Fecal calprotectin (FC) has demonstrated good efficacy in assessing disease activity in inflammatory bowel disease; however, its value in detecting colorectal cancer (CRC) remains unclear. Although most symptomatic patients actually present with normal or minor pathological findings, they often still undergo colonoscopy in many clinical scenarios, resulting in unnecessary utilization of healthcare resources.

AIM

To investigate the diagnostic value of FC in colorectal tumors, and to determine whether the combination of FC with high-sensitivity quantitative fecal immunochemical test (hs-qFIT) can improve diagnostic efficacy for colorectal tumors compared to either test alone.

METHODS

We enrolled medium- and high-risk individuals for CRC who underwent colonoscopy in the Department of Gastroenterology and Hepatology or received surgical treatment in the Department of General Surgery at the First Medical Center of Chinese People’s Liberation Army General Hospital between March 2024 and January 2026. FC and hs-qFIT were performed prior to colonoscopy or gastrointestinal surgery. The diagnostic performance of FC, hs-qFIT, and their combination for CRC and adenomas was evaluated by calculating sensitivity, specificity, and the area under the receiver operating characteristic curve (AUC).

RESULTS

A total of 120 subjects were included in this study. The sensitivity of FC for diagnosing CRC was 77.5% [95% confidence interval (CI): 61.7%-88.6%], the specificity was 65% (95%CI: 48.5%-78.8%), the positive predictive value (PPV) was 68.9% (95%CI: 53.5%-81.2%), the negative predictive value was 74.3% (95%CI: 57.1%-86.8%), and the AUC was 0.797 (95%CI: 0.697-0.897). The combination of FC and hs-qFIT increased the sensitivity for diagnosing CRC to 87.5% (95%CI: 73%-95.8%), increased the negative predictive value to 82.8% (95%CI: 64.7%-93.2%), and achieved an AUC of 0.866 (0.784-0.949), indicating that the combined strategy improves diagnostic performance for CRC. However, the combined test missed 12.5% of CRC cases. This strategy may help determine the urgency of further evaluation, but double-negative results cannot yet completely rule out a diagnosis of CRC. The combination of FC and hs-qFIT increased the sensitivity for diagnosing any colorectal lesion to 76.3% (95%CI: 65.5%-84.7%) and the PPV to 79.2% (95%CI: 68.5%-87.2%). Although the performance was poorer than that for CRC, the combined test may provide some guidance for referral of patients with colorectal lesions.

CONCLUSION

FC serves as a reliable biomarker for diagnosing CRC, and its combination with hs-qFIT further enhances both the sensitivity and negative predictive value for CRC detection, thereby improving the overall diagnostic efficacy for colorectal tumors.
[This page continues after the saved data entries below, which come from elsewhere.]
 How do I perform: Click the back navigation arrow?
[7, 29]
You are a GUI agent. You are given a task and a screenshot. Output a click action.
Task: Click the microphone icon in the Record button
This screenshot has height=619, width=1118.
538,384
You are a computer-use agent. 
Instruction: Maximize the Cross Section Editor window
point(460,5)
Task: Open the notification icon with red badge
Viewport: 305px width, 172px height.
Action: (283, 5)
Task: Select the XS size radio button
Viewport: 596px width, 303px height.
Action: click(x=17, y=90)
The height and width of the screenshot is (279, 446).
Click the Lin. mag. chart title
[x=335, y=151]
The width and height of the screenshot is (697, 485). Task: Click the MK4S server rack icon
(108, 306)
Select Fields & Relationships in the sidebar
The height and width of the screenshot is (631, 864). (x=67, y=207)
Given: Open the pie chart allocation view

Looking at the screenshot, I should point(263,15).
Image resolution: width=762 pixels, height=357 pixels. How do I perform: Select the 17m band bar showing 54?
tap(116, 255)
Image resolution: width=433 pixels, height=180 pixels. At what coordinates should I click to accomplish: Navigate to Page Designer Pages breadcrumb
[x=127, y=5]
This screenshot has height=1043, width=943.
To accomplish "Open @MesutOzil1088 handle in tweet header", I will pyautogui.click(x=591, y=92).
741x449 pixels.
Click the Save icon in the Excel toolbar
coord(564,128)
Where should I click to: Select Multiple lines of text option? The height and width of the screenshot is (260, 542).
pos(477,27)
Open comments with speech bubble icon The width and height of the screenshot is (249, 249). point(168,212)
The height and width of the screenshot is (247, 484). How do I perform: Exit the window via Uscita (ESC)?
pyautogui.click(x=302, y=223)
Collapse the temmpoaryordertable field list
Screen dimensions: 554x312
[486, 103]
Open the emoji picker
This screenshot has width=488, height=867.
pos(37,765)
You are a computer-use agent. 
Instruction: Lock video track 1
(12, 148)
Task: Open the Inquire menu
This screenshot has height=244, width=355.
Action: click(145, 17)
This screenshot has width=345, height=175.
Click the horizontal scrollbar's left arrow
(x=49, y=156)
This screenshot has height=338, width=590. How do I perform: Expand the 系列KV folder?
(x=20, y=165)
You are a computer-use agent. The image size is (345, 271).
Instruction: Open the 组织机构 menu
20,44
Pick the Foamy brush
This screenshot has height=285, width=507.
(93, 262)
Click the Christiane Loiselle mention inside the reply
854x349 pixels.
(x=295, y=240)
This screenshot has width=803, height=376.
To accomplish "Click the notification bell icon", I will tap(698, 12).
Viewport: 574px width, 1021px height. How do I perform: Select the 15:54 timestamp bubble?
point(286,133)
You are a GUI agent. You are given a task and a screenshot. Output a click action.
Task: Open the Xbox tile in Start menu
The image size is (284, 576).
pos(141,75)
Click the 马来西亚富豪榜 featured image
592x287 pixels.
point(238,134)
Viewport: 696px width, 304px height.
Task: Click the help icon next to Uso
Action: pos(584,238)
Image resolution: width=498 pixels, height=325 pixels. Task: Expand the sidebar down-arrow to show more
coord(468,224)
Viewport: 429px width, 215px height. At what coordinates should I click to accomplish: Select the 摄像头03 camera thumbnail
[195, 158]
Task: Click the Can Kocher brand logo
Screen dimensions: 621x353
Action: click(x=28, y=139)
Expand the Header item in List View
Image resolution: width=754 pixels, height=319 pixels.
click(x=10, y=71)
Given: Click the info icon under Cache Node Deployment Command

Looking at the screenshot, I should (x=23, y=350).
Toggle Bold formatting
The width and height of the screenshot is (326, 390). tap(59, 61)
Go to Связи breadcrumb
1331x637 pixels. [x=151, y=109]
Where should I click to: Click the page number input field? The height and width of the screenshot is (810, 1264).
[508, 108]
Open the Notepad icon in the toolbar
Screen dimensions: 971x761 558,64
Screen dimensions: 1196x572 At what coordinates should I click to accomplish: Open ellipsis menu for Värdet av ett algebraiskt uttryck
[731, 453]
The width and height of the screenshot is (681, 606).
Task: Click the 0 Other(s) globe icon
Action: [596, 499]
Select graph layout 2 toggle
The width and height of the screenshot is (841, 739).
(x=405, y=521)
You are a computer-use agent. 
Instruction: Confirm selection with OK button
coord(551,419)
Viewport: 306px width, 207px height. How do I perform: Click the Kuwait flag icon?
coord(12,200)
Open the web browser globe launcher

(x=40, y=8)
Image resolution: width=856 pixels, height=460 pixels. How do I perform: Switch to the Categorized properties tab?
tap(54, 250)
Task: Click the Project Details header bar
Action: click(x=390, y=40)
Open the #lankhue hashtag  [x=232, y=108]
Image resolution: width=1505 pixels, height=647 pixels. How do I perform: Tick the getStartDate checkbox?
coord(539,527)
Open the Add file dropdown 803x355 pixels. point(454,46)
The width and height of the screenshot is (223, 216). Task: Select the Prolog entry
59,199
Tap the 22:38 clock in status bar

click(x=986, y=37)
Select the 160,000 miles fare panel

Keywords: Colorectal tumors; Colorectal cancer; Advanced adenoma; Fecal immunochemical test; Fecal calprotectin; Diagnostic efficiency

Core Tip: Fecal calprotectin is a calcium-containing antimicrobial protein complex. Currently, it is primarily used in clinical practice for the diagnosis and monitoring of inflammatory bowel disease; however, its diagnostic value in colorectal tumors remains to be established. This paper draws a preliminary conclusion that fecal calprotectin can serve as a reliable biomarker for colorectal cancer. When combined with the fecal high-sensitivity quantitative immunochemical test, calprotectin increases the sensitivity for diagnosing colorectal cancer to 87.5%, raises the negative predictive value to 82.8%, and achieves an area under the receiver operating characteristic curve of 0.866. The combination of two biomarkers enhances the diagnostic efficacy for colorectal tumors.